Our study achieved slightly better results for absolute agreement between examiners, a notable finding given current trends in biological sciences. Research on predictive models suggests that FetalHQ-derived variables could be binarized (e.g., normal/abnormal) and integrated into such models. However, with the large number of parameters per examination, a larger study population is required, which poses challenges, particularly for predicting rare cardiac defects. A regression-based approach to interpreting results or reducing dimensionality by identifying correlations appears to be well justified. This strategy has been documented in the literature. DeVore et al. [25] developed a multiparameter model based on 4CV data from FetalHQ, achieving 96% sensitivity and an area under the receiver operating characteristic curve (AUC) of 0.98 for diagnosing aortic coarctation (CoA). In contrast, current ultrasound methods (e.g., aortic isthmus/arterial duct diameter ratio) exhibit lower diagnostic sensitivity [26]. Similar models have been described for diagnosing tetralogy of Fallot (ToF), D-transposition of the great arteries (dTGA), and predicting the need for emergency balloon neonatal septostomy in fetuses with restrictive oval foramen and dTGA [27,28,29].

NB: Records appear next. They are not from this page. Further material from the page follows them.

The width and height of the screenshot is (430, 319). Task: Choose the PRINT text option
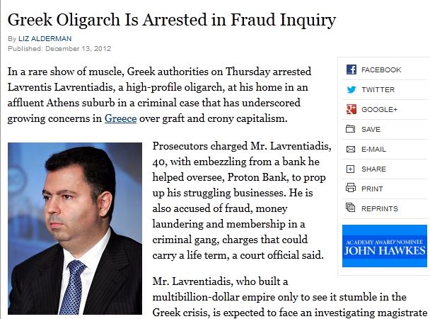tap(373, 189)
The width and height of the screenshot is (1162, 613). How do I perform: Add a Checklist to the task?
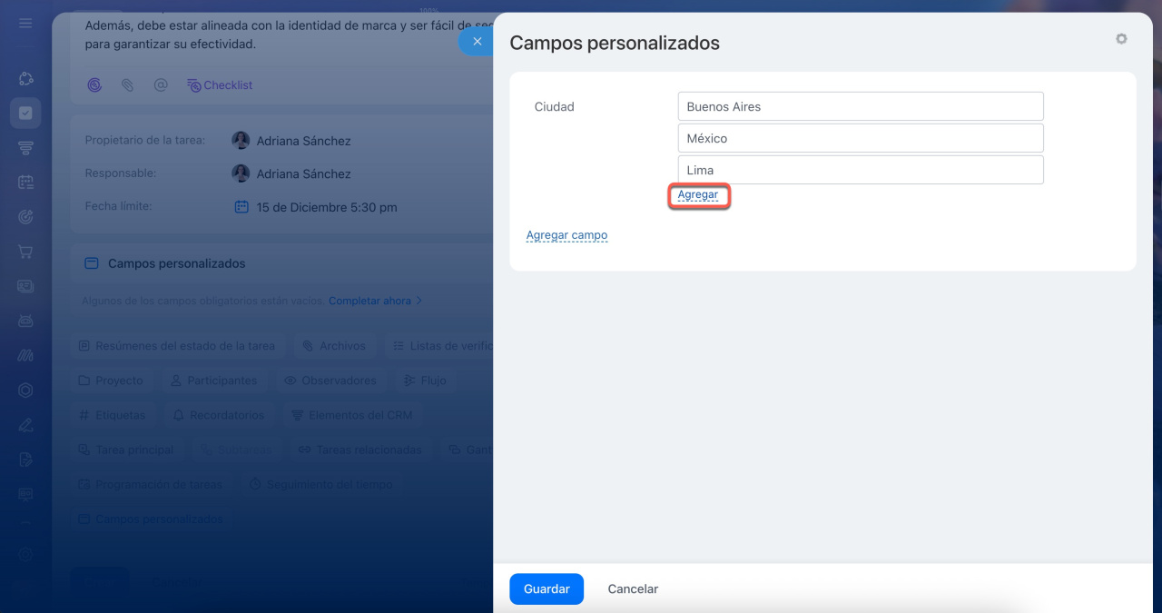pyautogui.click(x=220, y=85)
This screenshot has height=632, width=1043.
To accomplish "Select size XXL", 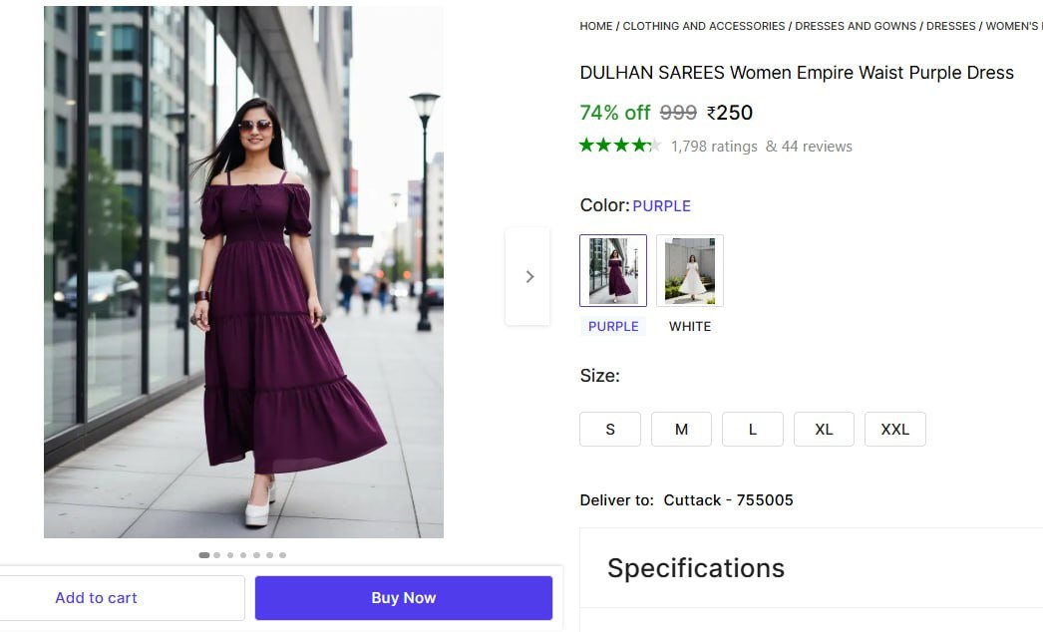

The natural progression of 2D Spatio-Temporal Image Correlation (STIC) FetalHQ appears to be 4D STIC. Preliminary studies evaluating 4D STIC reproducibility have demonstrated good reliability for ventricular morphological parameters, with slightly lower ICC values (<0.8) for SI and FS [30]. In certain areas of medicine, speckle-tracking echocardiography (STE) has already established its clinical utility; however, in the field of maternal–fetal medicine, we are still at the early stages of integrating STE into routine clinical practice. Previous studies have yielded inconsistent results regarding physiological changes in STE parameters over the course of pregnancy (such as longitudinal strain and strain rate). One of the limitations in STE assessment appears to be the wide variety of available systems, coupled with a lack of studies directly comparing these platforms in the same fetal subjects. Technical factors such as frame rate, spatial resolution, and beat-to-beat variation may also influence the analysis [31]. Further research is warranted to identify critical moments during the examination procedure that, in real-world practice, may hinder the achievement of the desired high reliability.

A strength of our study is its strict adherence to the manufacturer’s guidelines for FetalHQ software. This study adhered strictly to FetalHQ guidelines and focused on methodology rather than fetal heart pathology. All fetuses were assessed at similar gestational ages, and 4CV images with apex-up/down orientations were excluded to minimize positional effects on the results. This study also reflects real-world conditions and was conducted by practicing clinicians. However, the limitations include a relatively small sample size, though it aligns with sample size calculations, and the lack of consideration of potential confounders like BMI or subcutaneous tissue thickness. This study was restricted to healthy fetuses without structural heart abnormalities. Additional limitations include its single-center design and the monoethnic study population, which may limit generalizability.

7. Conclusions

Two-dimensional speckle-tracking echocardiography (2D STE) using FetalHQ exhibits variable reproducibility depending on the parameter evaluated. Offline reproducibility between operators was found to be inadequate. This limitation may be attributed to the complexity of the study, multiple technical factors affecting outcomes, and the influence of operator experience. Further research is warranted to assess FetalHQ in both healthy and pathological fetal populations and to evaluate the predictive value of specific parameters. Such studies are essential to streamline the examination process and enhance result interpretation for clinical application.